Work item: This exercise calls for copying every line below that holds the word "will".

Supplied material:
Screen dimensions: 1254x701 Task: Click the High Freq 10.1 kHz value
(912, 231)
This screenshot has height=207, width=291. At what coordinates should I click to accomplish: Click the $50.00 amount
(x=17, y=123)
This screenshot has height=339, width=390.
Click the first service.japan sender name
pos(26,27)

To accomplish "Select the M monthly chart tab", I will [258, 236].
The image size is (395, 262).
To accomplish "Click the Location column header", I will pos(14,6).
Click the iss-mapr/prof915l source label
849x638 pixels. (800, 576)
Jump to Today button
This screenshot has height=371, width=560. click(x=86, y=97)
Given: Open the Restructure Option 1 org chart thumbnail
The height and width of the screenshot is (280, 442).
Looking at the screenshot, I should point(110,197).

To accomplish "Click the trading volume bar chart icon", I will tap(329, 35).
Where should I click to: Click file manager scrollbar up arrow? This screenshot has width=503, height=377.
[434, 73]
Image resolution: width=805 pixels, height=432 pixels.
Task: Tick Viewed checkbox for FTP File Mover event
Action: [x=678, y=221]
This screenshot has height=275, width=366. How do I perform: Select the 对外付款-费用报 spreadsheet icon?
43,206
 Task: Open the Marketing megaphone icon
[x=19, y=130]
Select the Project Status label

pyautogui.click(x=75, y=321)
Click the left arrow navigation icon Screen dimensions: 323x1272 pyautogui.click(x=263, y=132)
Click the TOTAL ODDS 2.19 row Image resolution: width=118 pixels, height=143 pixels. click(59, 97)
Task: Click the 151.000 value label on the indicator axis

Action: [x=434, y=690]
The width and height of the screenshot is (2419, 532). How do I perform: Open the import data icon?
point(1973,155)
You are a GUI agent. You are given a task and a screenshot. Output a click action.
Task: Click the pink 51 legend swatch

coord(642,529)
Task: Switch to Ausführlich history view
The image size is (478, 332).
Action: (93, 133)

Output of the task:
To accomplish "Select the M monthly chart tab", I will [258, 236].
To accomplish "Click the Location column header", I will pos(14,6).
To accomplish "Click the trading volume bar chart icon", I will tap(329, 35).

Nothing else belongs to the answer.